Just in time for Davos

Lisa & Ian Murray seamus at accessone.com
Thu Feb 1 21:46:52 PST 2001


Full article at:

<http://www.nytimes.com/2001/02/02/world/02JAPA.html>

Through 10 years of economic ills, Japan has clung tightly to a number of cherished national myths, from the idea that an economy that rose to greatness so quickly after World War II couldn't possibly be fundamentally broken, to the notion that all Japanese people are essentially middle class.

In Osaka, where the number of homeless — the largest in Japan — is increasing swiftly, belief in those myths is becoming strained. The homeless are taking over public parks and straining the prefectural budget to the point where officials who put the number of city homeless at 10,000 — modest by the standards of some American cities — recognize that the real figure may be much higher.

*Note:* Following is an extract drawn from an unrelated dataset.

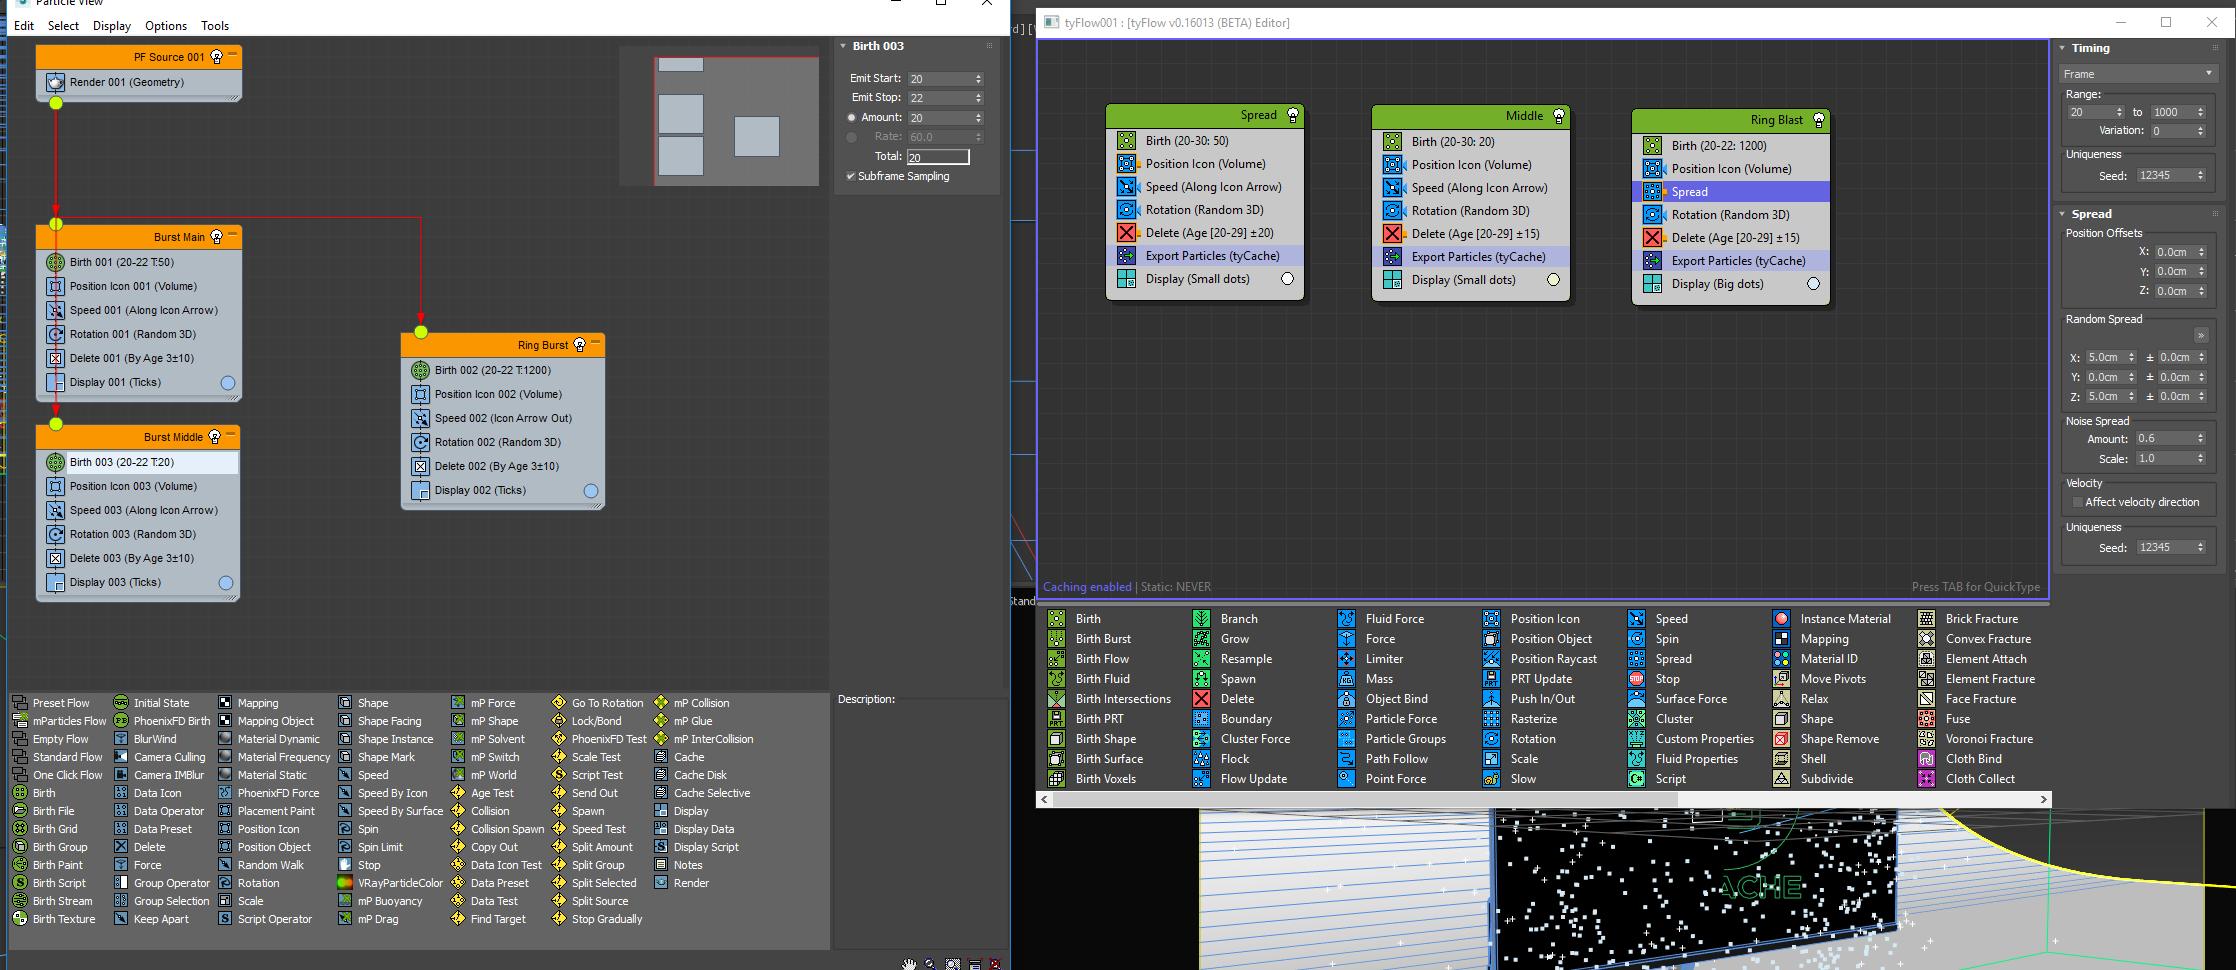Click the Export Particles icon in Spread event
2236x970 pixels.
1127,256
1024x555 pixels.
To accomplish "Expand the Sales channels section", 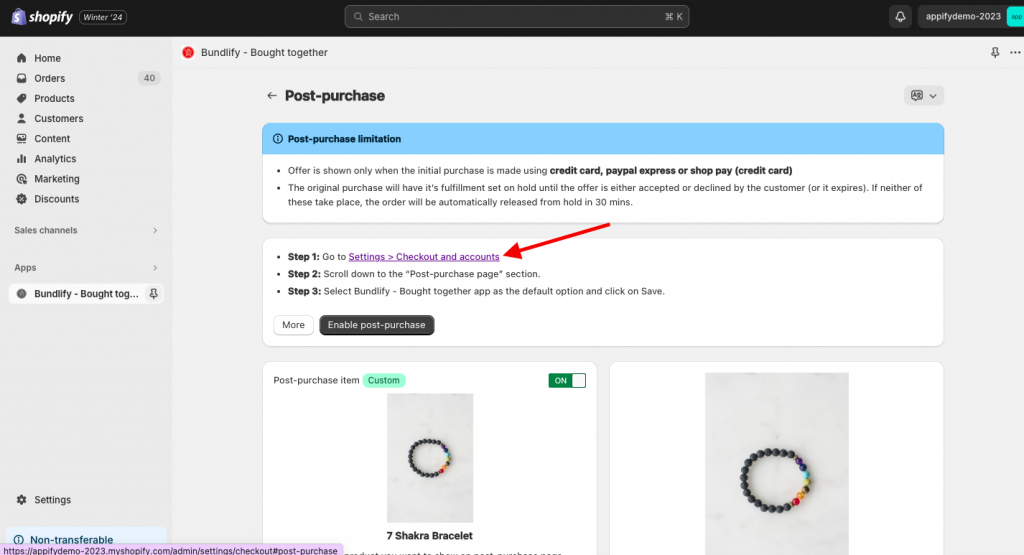I will [86, 230].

Even by official data, the number of makeshift tents for the homeless in the city's largest park alone rose to 458 last summer, from 159 a year earlier.

Citizens' groups, meanwhile, have been protesting about the problem, demanding that Osaka clear the homeless out of public areas and protect people better against a population viewed as dirty and dangerous. Many of these groups have also campaigned against having public shelters in their neighborhoods.

"People are always complaining, why don't we find a vacant lot to house these people in far away from the city center, or why don't we just keep them all by the port," said Yukata Izumi, an official in the Osaka Welfare Bureau. "We have replied that the homeless have a right to a proper living area of their own, too, and have begged for the public's comprehension.

"These people have become economic refugees, and the basic problem is that when the economy is bad, there is no work, and people without work will eventually become homeless."